Goal of the exercise
Repeat the data verbatim.

Extracted material
== == ==

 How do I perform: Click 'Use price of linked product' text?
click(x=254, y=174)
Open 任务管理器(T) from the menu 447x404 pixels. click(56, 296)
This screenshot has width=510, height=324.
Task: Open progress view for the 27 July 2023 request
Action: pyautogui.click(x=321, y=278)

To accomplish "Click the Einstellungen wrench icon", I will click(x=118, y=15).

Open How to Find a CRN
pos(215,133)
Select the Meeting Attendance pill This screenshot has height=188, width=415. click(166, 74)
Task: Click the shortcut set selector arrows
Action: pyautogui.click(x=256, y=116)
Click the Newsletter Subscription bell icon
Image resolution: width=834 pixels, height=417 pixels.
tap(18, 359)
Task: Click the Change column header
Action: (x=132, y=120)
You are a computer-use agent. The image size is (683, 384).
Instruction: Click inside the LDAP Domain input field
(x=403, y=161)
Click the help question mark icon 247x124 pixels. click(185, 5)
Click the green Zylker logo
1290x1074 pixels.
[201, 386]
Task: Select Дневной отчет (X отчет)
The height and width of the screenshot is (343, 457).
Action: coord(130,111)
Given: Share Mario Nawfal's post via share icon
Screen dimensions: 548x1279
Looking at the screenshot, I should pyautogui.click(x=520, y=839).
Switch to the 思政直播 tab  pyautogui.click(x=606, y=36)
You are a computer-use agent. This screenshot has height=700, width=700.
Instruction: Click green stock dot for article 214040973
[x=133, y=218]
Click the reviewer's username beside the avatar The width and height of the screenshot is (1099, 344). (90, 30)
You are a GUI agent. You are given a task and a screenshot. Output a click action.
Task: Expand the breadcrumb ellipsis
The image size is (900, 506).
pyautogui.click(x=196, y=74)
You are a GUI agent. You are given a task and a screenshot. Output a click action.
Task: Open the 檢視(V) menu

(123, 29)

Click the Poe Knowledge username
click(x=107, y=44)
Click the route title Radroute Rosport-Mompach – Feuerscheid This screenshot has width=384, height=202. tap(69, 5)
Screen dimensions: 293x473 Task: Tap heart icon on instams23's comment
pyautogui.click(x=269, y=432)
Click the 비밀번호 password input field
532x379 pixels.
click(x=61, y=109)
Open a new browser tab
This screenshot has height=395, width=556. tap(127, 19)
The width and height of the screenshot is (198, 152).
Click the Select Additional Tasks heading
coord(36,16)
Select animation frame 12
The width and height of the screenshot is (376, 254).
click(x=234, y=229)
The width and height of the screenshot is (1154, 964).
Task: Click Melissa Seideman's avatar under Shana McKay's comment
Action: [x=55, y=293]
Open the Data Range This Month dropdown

== == ==

Solution for this exercise
 How do I perform: Click 'Use price of linked product' text?
click(x=254, y=174)
Open 任务管理器(T) from the menu 447x404 pixels. click(56, 296)
This screenshot has width=510, height=324.
Task: Open progress view for the 27 July 2023 request
Action: pyautogui.click(x=321, y=278)

To accomplish "Click the Einstellungen wrench icon", I will click(x=118, y=15).

Open How to Find a CRN
pos(215,133)
Select the Meeting Attendance pill This screenshot has height=188, width=415. click(166, 74)
Task: Click the shortcut set selector arrows
Action: pyautogui.click(x=256, y=116)
Click the Newsletter Subscription bell icon
Image resolution: width=834 pixels, height=417 pixels.
tap(18, 359)
Task: Click the Change column header
Action: (x=132, y=120)
You are a computer-use agent. The image size is (683, 384).
Instruction: Click inside the LDAP Domain input field
(x=403, y=161)
Click the help question mark icon 247x124 pixels. click(185, 5)
Click the green Zylker logo
1290x1074 pixels.
[201, 386]
Task: Select Дневной отчет (X отчет)
The height and width of the screenshot is (343, 457).
Action: coord(130,111)
Given: Share Mario Nawfal's post via share icon
Screen dimensions: 548x1279
Looking at the screenshot, I should pyautogui.click(x=520, y=839).
Switch to the 思政直播 tab  pyautogui.click(x=606, y=36)
You are a computer-use agent. This screenshot has height=700, width=700.
Instruction: Click green stock dot for article 214040973
[x=133, y=218]
Click the reviewer's username beside the avatar The width and height of the screenshot is (1099, 344). (90, 30)
You are a GUI agent. You are given a task and a screenshot. Output a click action.
Task: Expand the breadcrumb ellipsis
The image size is (900, 506).
pyautogui.click(x=196, y=74)
You are a GUI agent. You are given a task and a screenshot. Output a click action.
Task: Open the 檢視(V) menu

(123, 29)

Click the Poe Knowledge username
click(x=107, y=44)
Click the route title Radroute Rosport-Mompach – Feuerscheid This screenshot has width=384, height=202. tap(69, 5)
Screen dimensions: 293x473 Task: Tap heart icon on instams23's comment
pyautogui.click(x=269, y=432)
Click the 비밀번호 password input field
532x379 pixels.
click(x=61, y=109)
Open a new browser tab
This screenshot has height=395, width=556. tap(127, 19)
The width and height of the screenshot is (198, 152).
Click the Select Additional Tasks heading
coord(36,16)
Select animation frame 12
The width and height of the screenshot is (376, 254).
click(x=234, y=229)
The width and height of the screenshot is (1154, 964).
Task: Click Melissa Seideman's avatar under Shana McKay's comment
Action: [x=55, y=293]
Open the Data Range This Month dropdown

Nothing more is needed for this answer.